Marietta Properties, LLC v. City of Marietta

732 S.E.2d 102, 319 Ga. App. 184, 2013 Fulton County D. Rep. 65, 2012 Ga. App. LEXIS 1080
CourtCourt of Appeals of Georgia
DecidedAugust 31, 2012
DocketA12A1186
StatusPublished
Cited by4 cases

This text of 732 S.E.2d 102 (Marietta Properties, LLC v. City of Marietta) is published on Counsel Stack Legal Research, covering Court of Appeals of Georgia primary law. Counsel Stack provides free access to over 12 million legal documents including statutes, case law, regulations, and constitutions.

Bluebook
Marietta Properties, LLC v. City of Marietta, 732 S.E.2d 102, 319 Ga. App. 184, 2013 Fulton County D. Rep. 65, 2012 Ga. App. LEXIS 1080 (Ga. Ct. App. 2012).

Opinion

Adams, Judge.

Marietta Properties, LLC sued the City of Marietta (the “City”) seeking a declaration that it had a vested right to build an approximately sixty-six foot tall, five-story building on its property, notwithstanding that a recently enacted ordinance limited the height of structures within portions of the City’s historic district to forty-two feet. The trial court dismissed the action, and Marietta Properties appeals. We agree with the trial court that Marietta Properties’ claim is not ripe for judicial determination. Accordingly, we affirm.

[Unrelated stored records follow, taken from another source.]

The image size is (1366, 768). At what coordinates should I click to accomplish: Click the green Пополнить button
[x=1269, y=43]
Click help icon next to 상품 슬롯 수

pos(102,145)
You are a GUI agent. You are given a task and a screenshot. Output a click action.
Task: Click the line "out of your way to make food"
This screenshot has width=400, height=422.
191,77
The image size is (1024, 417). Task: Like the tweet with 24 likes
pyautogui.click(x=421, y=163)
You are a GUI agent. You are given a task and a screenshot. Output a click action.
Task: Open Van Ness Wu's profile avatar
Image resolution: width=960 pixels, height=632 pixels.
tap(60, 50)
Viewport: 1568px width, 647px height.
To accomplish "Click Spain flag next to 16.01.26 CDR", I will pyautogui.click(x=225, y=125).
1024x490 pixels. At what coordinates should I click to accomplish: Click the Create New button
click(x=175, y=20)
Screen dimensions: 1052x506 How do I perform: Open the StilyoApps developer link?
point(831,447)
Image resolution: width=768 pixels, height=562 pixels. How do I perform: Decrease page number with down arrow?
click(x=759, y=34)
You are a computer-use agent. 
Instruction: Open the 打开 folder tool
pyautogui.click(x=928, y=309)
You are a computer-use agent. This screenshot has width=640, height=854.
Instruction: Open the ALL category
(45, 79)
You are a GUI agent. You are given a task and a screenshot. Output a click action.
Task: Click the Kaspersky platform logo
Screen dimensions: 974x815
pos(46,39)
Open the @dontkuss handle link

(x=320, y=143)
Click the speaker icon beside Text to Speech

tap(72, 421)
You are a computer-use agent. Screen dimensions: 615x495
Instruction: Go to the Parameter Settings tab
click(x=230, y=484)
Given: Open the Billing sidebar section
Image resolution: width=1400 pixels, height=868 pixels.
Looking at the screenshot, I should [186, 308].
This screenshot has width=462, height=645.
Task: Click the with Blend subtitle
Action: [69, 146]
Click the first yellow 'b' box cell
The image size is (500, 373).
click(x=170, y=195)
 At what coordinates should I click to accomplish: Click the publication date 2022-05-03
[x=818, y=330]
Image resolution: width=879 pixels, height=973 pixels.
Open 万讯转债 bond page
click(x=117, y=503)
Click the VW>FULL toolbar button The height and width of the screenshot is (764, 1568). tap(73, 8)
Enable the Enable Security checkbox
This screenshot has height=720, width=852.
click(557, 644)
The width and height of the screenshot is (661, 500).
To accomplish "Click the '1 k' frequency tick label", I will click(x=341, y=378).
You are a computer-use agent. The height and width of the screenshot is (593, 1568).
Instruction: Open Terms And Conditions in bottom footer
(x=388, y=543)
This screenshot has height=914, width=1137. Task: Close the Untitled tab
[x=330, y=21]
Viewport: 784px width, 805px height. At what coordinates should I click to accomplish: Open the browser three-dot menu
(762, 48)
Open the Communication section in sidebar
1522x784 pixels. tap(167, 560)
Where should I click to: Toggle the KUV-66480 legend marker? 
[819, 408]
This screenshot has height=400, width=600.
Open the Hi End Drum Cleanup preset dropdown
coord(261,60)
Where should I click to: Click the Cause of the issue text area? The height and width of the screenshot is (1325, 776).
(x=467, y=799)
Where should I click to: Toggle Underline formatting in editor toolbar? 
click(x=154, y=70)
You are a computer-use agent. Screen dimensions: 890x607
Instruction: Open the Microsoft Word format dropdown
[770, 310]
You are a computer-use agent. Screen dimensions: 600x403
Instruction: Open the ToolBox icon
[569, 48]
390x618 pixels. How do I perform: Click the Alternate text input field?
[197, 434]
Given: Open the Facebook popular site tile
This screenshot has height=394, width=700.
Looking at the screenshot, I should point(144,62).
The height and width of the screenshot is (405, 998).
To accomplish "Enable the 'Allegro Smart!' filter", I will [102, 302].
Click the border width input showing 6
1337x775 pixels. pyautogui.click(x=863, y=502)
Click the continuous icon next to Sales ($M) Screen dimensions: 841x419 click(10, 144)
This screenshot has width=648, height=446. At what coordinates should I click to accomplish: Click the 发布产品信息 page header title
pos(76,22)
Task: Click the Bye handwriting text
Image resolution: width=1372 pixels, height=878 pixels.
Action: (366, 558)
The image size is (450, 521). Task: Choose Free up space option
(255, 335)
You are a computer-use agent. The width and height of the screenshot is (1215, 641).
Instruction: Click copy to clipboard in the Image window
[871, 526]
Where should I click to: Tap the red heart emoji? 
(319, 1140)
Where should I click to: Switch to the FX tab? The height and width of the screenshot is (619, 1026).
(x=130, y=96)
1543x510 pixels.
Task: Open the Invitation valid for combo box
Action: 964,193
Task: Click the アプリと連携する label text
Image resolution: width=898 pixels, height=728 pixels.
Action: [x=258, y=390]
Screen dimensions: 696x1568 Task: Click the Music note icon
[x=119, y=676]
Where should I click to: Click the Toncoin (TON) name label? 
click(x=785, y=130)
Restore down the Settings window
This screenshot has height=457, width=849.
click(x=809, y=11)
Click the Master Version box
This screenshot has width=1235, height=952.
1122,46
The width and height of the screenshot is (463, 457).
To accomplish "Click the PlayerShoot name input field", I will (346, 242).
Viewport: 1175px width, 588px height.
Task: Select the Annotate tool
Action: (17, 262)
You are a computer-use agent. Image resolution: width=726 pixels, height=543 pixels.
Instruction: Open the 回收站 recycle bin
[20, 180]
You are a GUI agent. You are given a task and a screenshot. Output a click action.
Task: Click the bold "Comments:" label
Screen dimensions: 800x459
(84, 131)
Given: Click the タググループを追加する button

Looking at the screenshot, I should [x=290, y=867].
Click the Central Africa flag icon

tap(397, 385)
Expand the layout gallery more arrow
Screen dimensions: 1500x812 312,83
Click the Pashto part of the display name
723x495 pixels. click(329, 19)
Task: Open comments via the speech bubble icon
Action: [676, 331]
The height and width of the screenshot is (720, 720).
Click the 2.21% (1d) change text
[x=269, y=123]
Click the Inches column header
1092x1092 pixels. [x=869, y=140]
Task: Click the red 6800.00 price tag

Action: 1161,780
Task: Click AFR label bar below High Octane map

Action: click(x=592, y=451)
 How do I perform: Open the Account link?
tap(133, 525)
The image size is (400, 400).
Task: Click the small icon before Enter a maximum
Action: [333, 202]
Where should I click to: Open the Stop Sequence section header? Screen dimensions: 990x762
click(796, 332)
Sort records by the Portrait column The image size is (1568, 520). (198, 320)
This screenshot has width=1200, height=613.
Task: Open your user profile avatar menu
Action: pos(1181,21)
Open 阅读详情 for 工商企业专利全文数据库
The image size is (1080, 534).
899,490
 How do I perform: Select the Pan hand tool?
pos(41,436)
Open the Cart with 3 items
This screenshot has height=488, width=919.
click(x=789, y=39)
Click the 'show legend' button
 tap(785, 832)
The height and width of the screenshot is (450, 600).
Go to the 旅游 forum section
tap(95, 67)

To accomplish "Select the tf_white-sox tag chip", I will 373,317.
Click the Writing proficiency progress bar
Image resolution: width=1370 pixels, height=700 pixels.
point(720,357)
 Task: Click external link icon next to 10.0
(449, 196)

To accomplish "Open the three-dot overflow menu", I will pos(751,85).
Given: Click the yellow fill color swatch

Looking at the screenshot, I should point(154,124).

The record shows that Marietta Properties owns real property (the “Property”) in the historic district established by the Code of Marietta, Georgia. The Code requires that within the historic district certain activities, including new construction of a principal building, must be authorized by a Certificate of Approval issued by the Marietta Historic Board of Review. The City Code was amended in 2000 to provide that no Certificate of Approval would be issued for buildings with a height exceeding 85 feet. Marietta Properties bought the Property in 2001.

On September 15, 2008, the Historic Board issued a Certificate of Approval allowing Marietta Properties to demolish the building then existing on the Property and to construct an approximately sixty-six foot tall, five-story building thereon. Pursuant to the City Code, a Certificate of Approval “must be implemented by commencement of substantial and ongoing construction within a period of 36 months from the date of approval and if substantial and ongoing construction is not so commenced, the certificate shall expire at the end of the 36-month period.”1

[185]*185In November 2010, the City approved a permit application for the demolition of the then existing building. Marietta Properties paid approximately $40,000 to demolish the building and for attendant hazardous waste removal and other fees.

In March 2011, over Marietta Properties’ stated opposition, the Marietta City Council approved an ordinance (the “2011 Height Ordinance”) providing that, as to a specified area in the historic district, no structure or building which exceeds 42 feet in height “shall be allowed, permitted or receive a certificate of approval.” The 2011 Height Ordinance further amended the City Code to provide that “[notwithstanding any other provision under this Code Section, all actions permitted shall be governed by the applicable construction codes and ancillary ordinances governing construction as of the date of the issuance of the permit.” The Property lies within the area subject to the 2011 Height Ordinance.2

In April 2011, the City’s Public "Works Director, Daniel Conn, along with another City official, presented the manager of Marietta Properties, Philip Goldstein, with a statement prepared by the City Attorney. The statement provided in part that: “[a]ny application for a building permit within the [district included in the 2011 Height Ordinance] willbe reviewedby the [City] in accordance with [the 2011 Height Ordinance] and said Ordinance will apply to any such application or applications.” Goldstein refused to sign the statement on behalf of Marietta Properties. According to Conn, who is responsible for overseeing receipt of building applications, it was not necessary for Goldstein to sign the statement in order for Marietta Properties to proceed with the application process. Rather, the City would accept an application by Marietta Properties to build a five-story building, and Conn was unsure whether the City would apply the old ordinance or the 2011 Height Ordinance to the review of that application.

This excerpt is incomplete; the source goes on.